Silhouette Visualizer

The Silhouette Coefficient is used when the ground-truth about the dataset is unknown and computes the density of clusters computed by the model. The score is computed by averaging the silhouette coefficient for each sample, computed as the difference between the average intra-cluster distance and the mean nearest-cluster distance for each sample, normalized by the maximum value. This produces a score between 1 and -1, where 1 is highly dense clusters and -1 is completely incorrect clustering.

The Silhouette Visualizer displays the silhouette coefficient for each sample on a per-cluster basis, visualizing which clusters are dense and which are not. This is particularly useful for determining cluster imbalance, or for selecting a value for $K$ by comparing multiple visualizers.

# Make 8 blobs dataset
X, y = make_blobs(centers=8)
# Instantiate the clustering model and visualizer
model = MiniBatchKMeans(6)
visualizer = SilhouetteVisualizer(model)

visualizer.fit(X) # Fit the training data to the visualizer
visualizer.poof() # Draw/show/poof the data
../../_images/silhouette.png

API Reference

Implements visualizers that use the silhouette metric for cluster evaluation.

class yellowbrick.cluster.silhouette.SilhouetteVisualizer(model, ax=None, **kwargs)[源代码]

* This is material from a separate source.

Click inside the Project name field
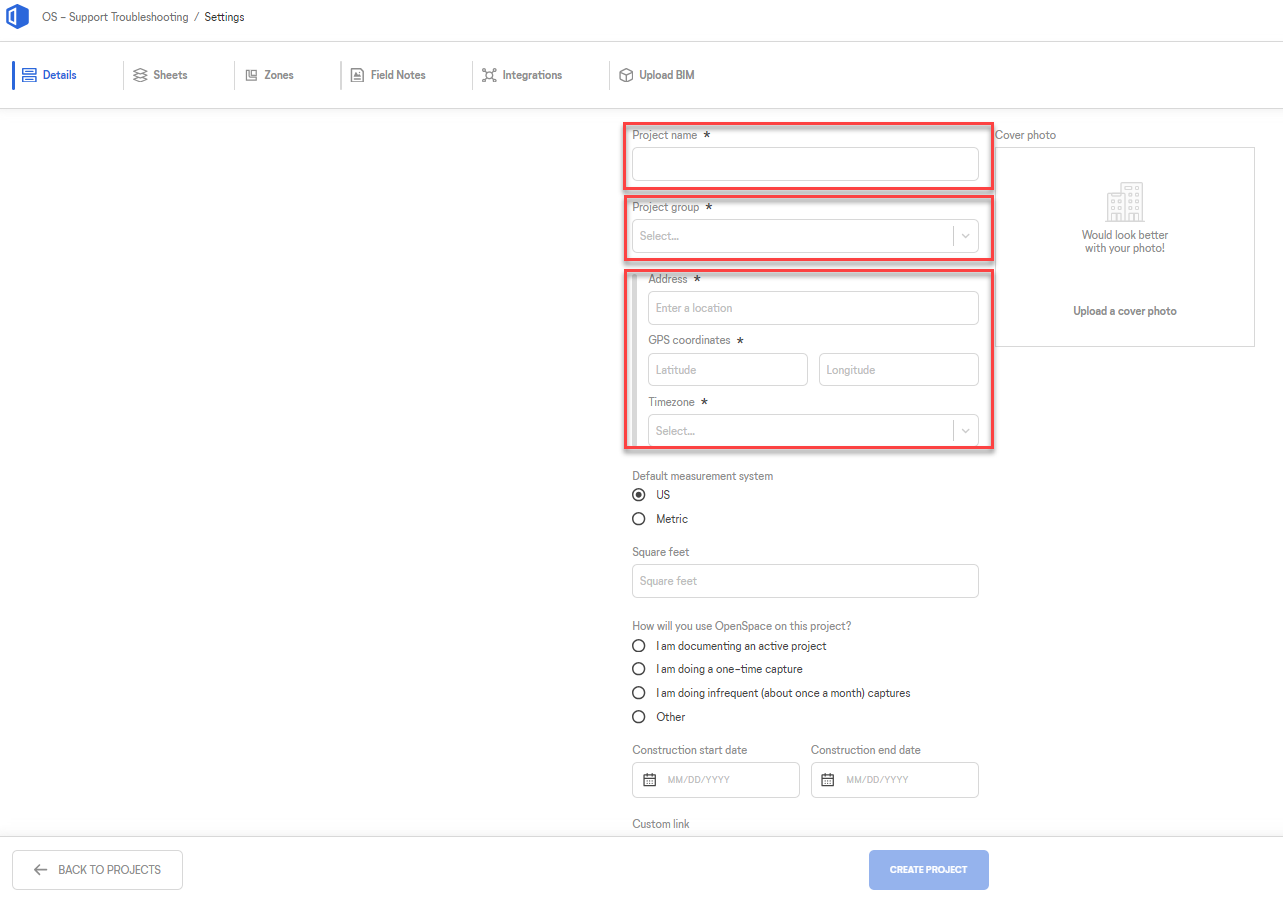tap(805, 164)
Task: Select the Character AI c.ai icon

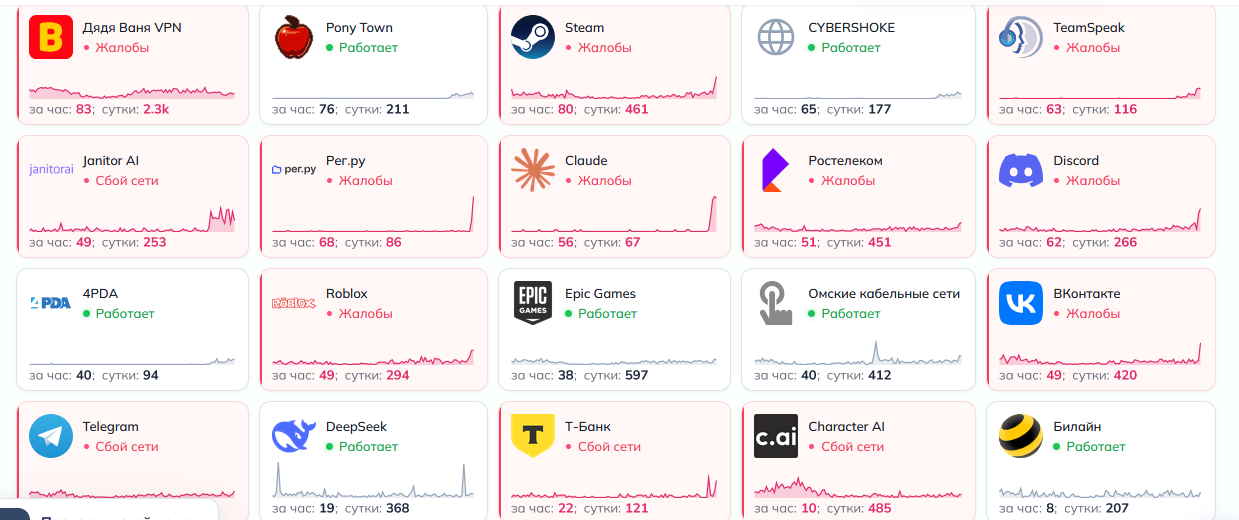Action: tap(776, 436)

基类:yellowbrick.cluster.base.ClusteringScoreVisualizer

TODO: Document this class!

draw(labels)[源代码]

Draw the silhouettes for each sample and the average score.

Parameters:
labels : array-like

An array with the cluster label for each silhouette sample, usually computed with predict(). Labels are not stored on the visualizer so that the figure can be redrawn with new data.

finalize()[源代码]

Prepare the figure for rendering by setting the title and adjusting the limits on the axes, adding labels and a legend.

fit(X, y=None, **kwargs)[源代码]

Fits the model and generates the the silhouette visualization.

TODO: decide to use this method or the score method to draw. NOTE: Probably this would be better in score, but the standard score is a little different and I'm not sure how it's used.